_Instructions to follow:_ Format the data below as a JSON list of strings, with each line as its own string and blank lines left out.

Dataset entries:
==*==
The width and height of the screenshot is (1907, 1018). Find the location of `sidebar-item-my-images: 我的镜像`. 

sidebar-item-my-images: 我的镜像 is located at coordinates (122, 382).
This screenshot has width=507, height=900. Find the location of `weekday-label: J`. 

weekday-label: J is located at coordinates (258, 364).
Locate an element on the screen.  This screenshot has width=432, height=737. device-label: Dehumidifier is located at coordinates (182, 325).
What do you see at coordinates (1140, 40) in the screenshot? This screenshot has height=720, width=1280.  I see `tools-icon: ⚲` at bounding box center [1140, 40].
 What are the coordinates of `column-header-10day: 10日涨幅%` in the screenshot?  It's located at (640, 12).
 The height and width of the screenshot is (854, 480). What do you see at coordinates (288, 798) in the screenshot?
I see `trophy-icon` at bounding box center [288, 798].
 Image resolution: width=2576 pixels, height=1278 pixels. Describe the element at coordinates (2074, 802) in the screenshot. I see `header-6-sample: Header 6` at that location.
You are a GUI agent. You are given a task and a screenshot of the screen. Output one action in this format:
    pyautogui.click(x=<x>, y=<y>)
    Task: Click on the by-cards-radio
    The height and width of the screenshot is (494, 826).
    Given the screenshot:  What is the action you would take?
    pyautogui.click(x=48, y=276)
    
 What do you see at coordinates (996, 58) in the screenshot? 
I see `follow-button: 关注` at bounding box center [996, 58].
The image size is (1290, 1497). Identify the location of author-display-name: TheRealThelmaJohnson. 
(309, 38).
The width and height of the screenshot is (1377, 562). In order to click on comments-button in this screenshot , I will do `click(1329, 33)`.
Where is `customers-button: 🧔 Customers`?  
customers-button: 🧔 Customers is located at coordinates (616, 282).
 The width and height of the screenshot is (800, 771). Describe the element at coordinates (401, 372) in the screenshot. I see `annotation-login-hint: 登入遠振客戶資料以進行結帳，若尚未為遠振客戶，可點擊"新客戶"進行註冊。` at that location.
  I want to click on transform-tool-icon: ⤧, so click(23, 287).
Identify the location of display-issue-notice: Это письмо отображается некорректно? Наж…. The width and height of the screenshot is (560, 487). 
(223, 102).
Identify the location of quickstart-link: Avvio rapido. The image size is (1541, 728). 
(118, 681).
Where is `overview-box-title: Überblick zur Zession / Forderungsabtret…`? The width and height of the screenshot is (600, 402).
==*==
_Response:_
[
  "The width and height of the screenshot is (1907, 1018). Find the location of `sidebar-item-my-images: 我的镜像`. ",
  "sidebar-item-my-images: 我的镜像 is located at coordinates (122, 382).",
  "This screenshot has width=507, height=900. Find the location of `weekday-label: J`. ",
  "weekday-label: J is located at coordinates (258, 364).",
  "Locate an element on the screen.  This screenshot has width=432, height=737. device-label: Dehumidifier is located at coordinates (182, 325).",
  "What do you see at coordinates (1140, 40) in the screenshot? This screenshot has height=720, width=1280.  I see `tools-icon: ⚲` at bounding box center [1140, 40].",
  " What are the coordinates of `column-header-10day: 10日涨幅%` in the screenshot?  It's located at (640, 12).",
  " The height and width of the screenshot is (854, 480). What do you see at coordinates (288, 798) in the screenshot?",
  "I see `trophy-icon` at bounding box center [288, 798].",
  " Image resolution: width=2576 pixels, height=1278 pixels. Describe the element at coordinates (2074, 802) in the screenshot. I see `header-6-sample: Header 6` at that location.",
  "You are a GUI agent. You are given a task and a screenshot of the screen. Output one action in this format:",
  "    pyautogui.click(x=<x>, y=<y>)",
  "    Task: Click on the by-cards-radio",
  "    The height and width of the screenshot is (494, 826).",
  "    Given the screenshot:  What is the action you would take?",
  "    pyautogui.click(x=48, y=276)",
  " What do you see at coordinates (996, 58) in the screenshot? ",
  "I see `follow-button: 关注` at bounding box center [996, 58].",
  "The image size is (1290, 1497). Identify the location of author-display-name: TheRealThelmaJohnson. ",
  "(309, 38).",
  "The width and height of the screenshot is (1377, 562). In order to click on comments-button in this screenshot , I will do `click(1329, 33)`.",
  "Where is `customers-button: 🧔 Customers`?  ",
  "customers-button: 🧔 Customers is located at coordinates (616, 282).",
  " The width and height of the screenshot is (800, 771). Describe the element at coordinates (401, 372) in the screenshot. I see `annotation-login-hint: 登入遠振客戶資料以進行結帳，若尚未為遠振客戶，可點擊\"新客戶\"進行註冊。` at that location.",
  "  I want to click on transform-tool-icon: ⤧, so click(23, 287).",
  "Identify the location of display-issue-notice: Это письмо отображается некорректно? Наж…. The width and height of the screenshot is (560, 487). ",
  "(223, 102).",
  "Identify the location of quickstart-link: Avvio rapido. The image size is (1541, 728). ",
  "(118, 681).",
  "Where is `overview-box-title: Überblick zur Zession / Forderungsabtret…`? The width and height of the screenshot is (600, 402)."
]